GIVEN PROBLEM: List the rows from the start of the rows through the line containing "pyautogui.click(x=843, y=607)" as a numbered list, both ends included and blank lines omitted. Leave the pictures out of the list.

Element lookup records:
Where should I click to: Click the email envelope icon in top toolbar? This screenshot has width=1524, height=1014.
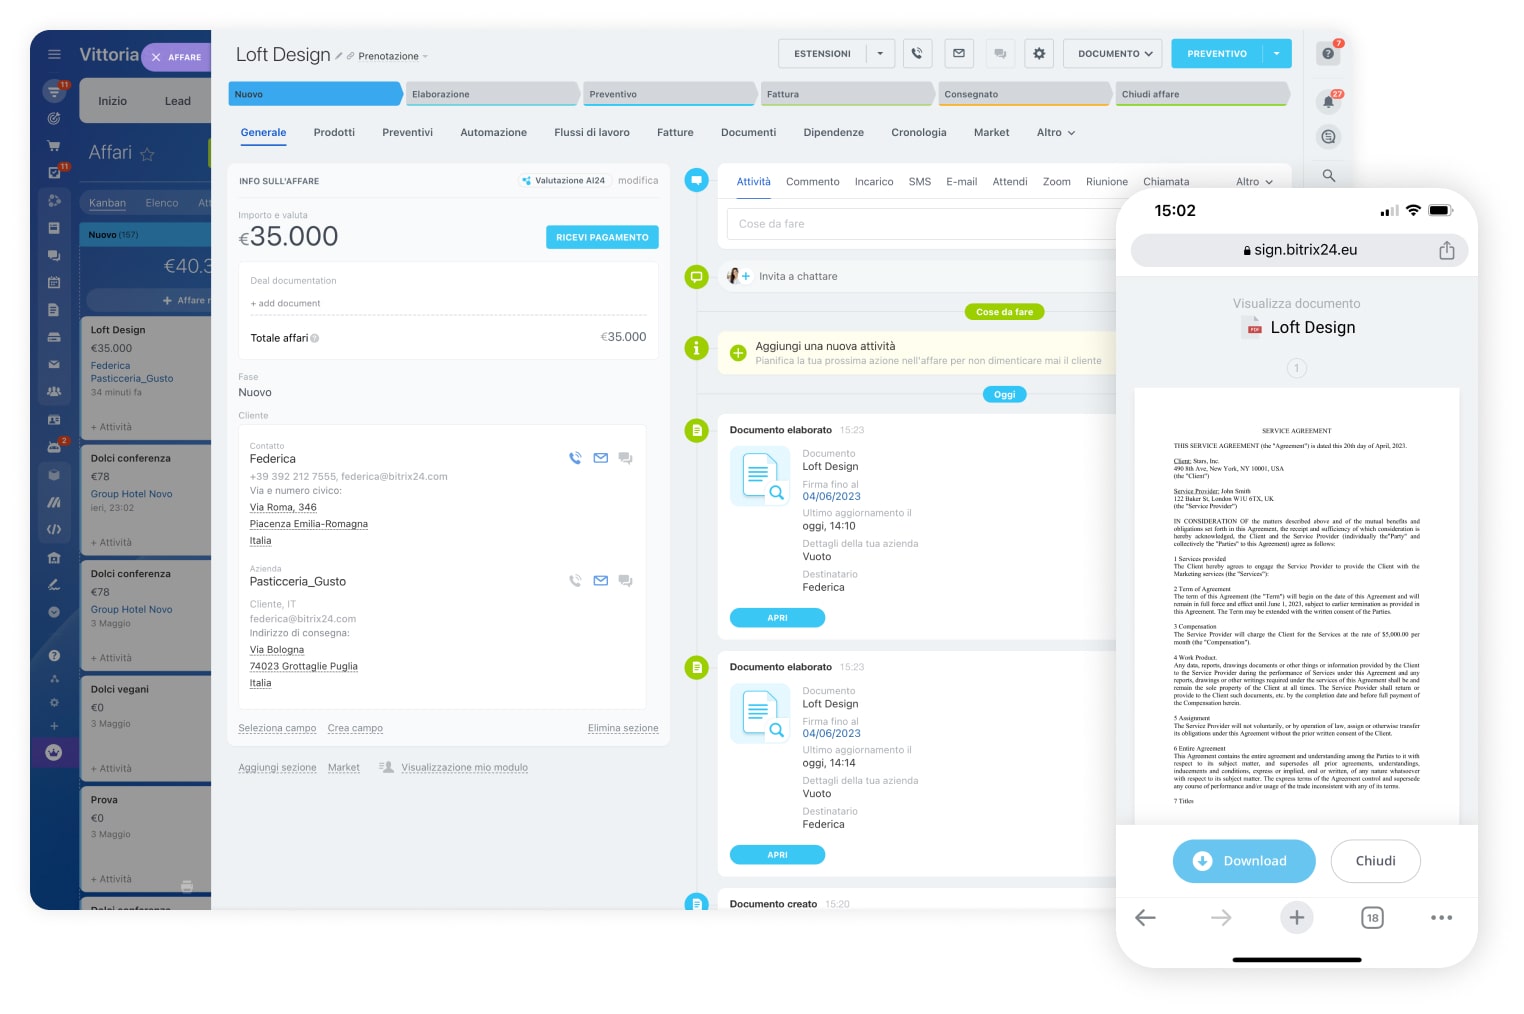tap(958, 54)
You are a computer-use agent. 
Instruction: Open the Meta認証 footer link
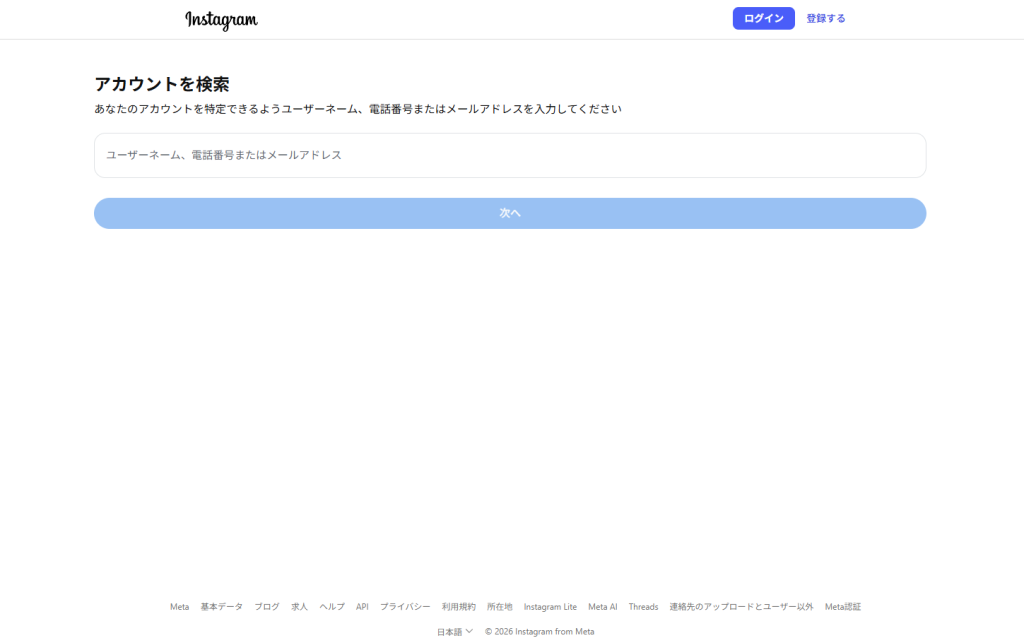pyautogui.click(x=843, y=607)
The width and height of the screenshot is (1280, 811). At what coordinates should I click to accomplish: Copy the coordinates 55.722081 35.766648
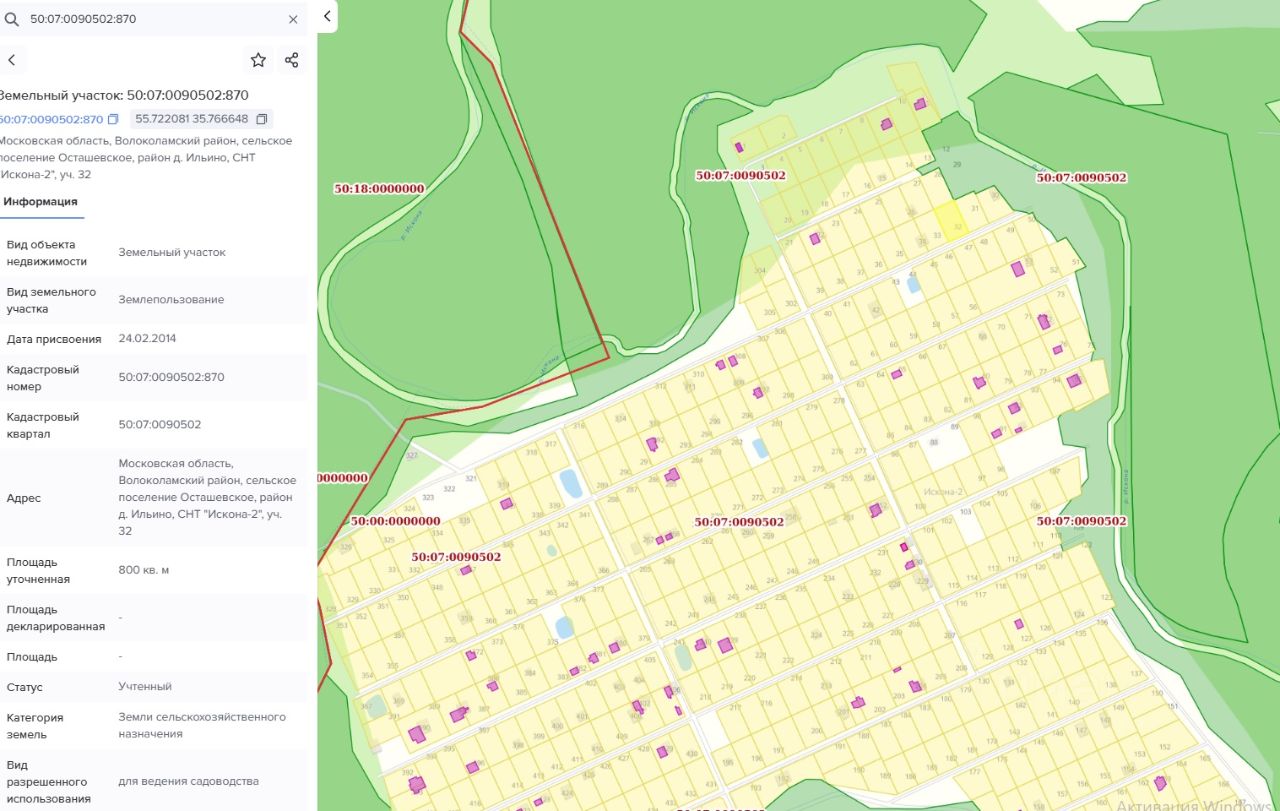[x=262, y=119]
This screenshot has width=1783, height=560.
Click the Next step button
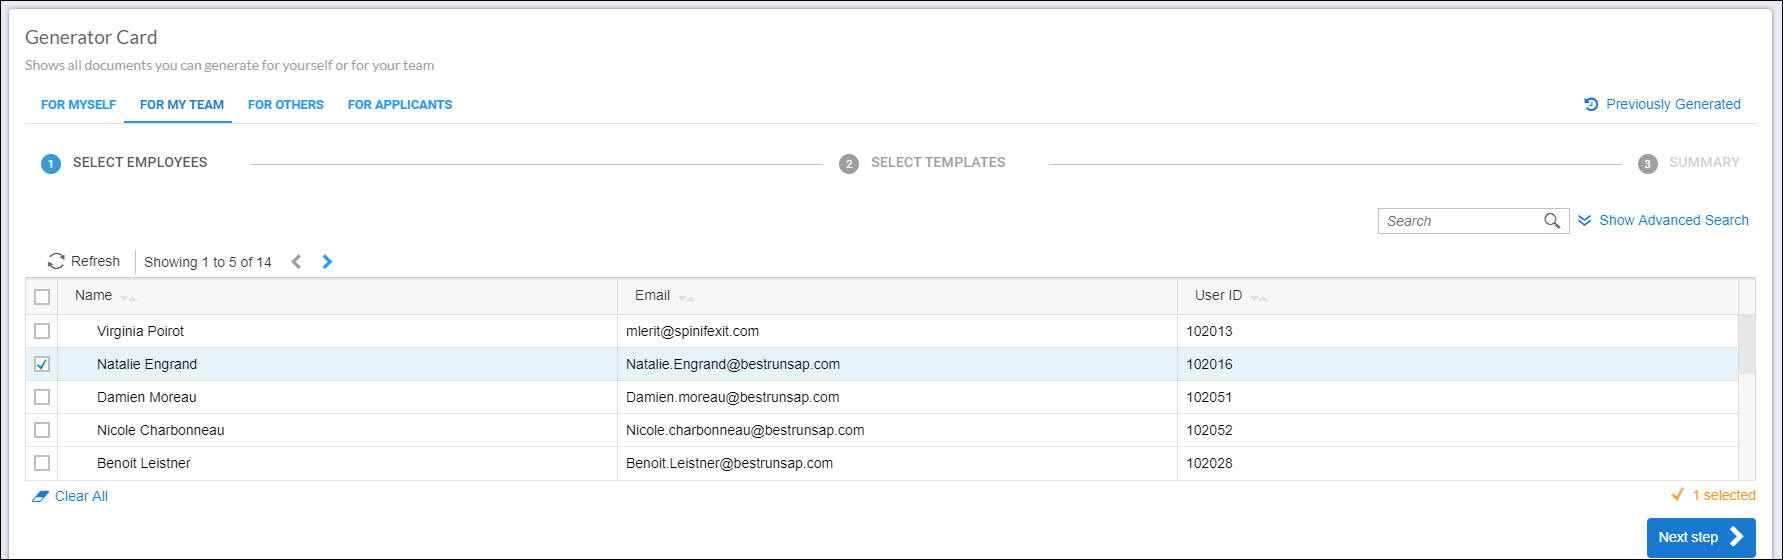[1701, 537]
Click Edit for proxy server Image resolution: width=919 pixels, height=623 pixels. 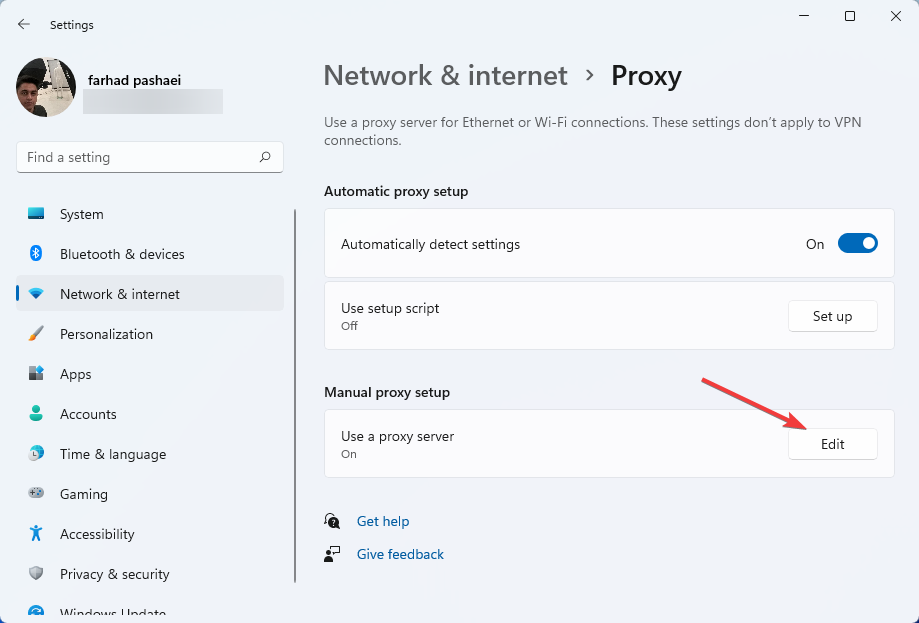[832, 444]
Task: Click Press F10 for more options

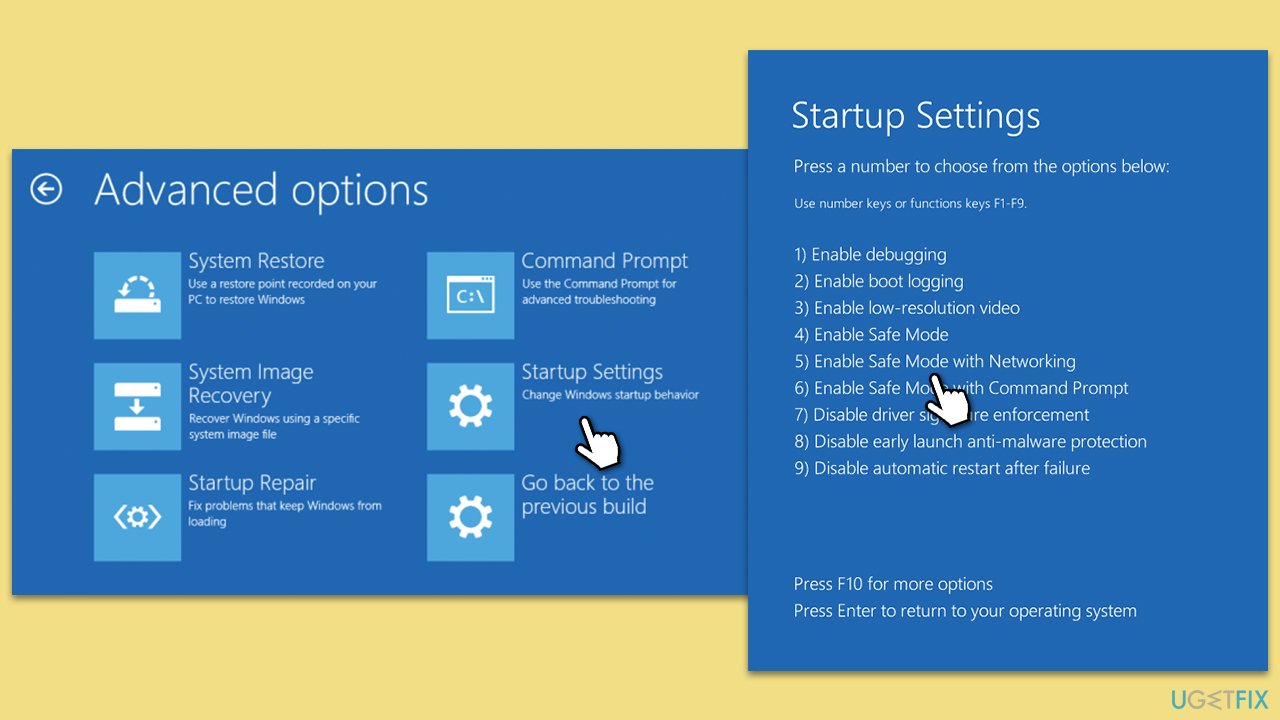Action: (x=893, y=583)
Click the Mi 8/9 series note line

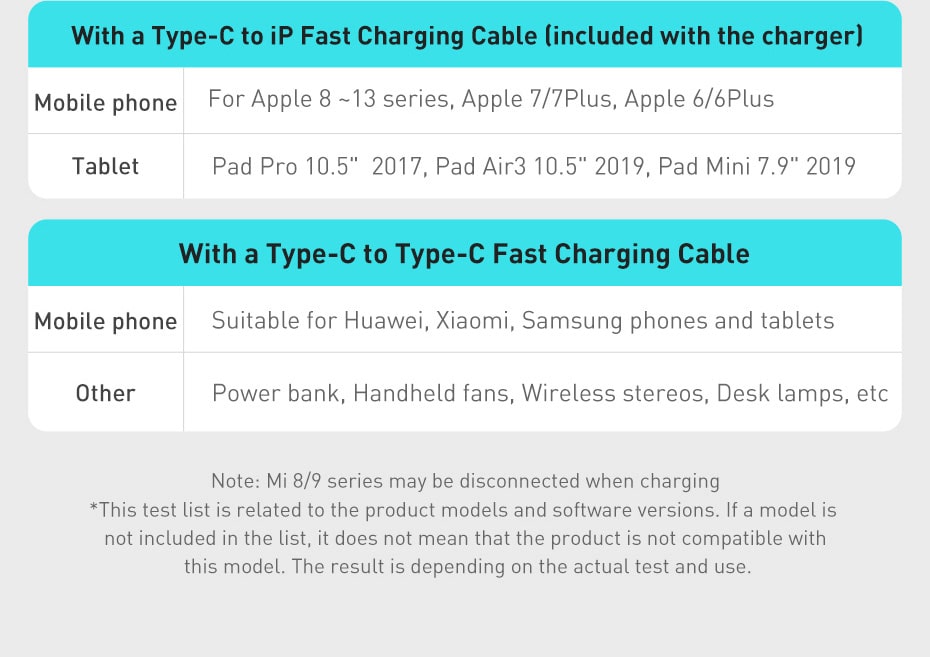[465, 481]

RESULT FOR THIS EXERCISE:
1. Where should I click to: Click the email envelope icon in top toolbar? This screenshot has width=1524, height=1014.
2. tap(958, 54)
3. You are a computer-use agent. 
4. Instruction: Open the Meta認証 footer link
5. pyautogui.click(x=843, y=607)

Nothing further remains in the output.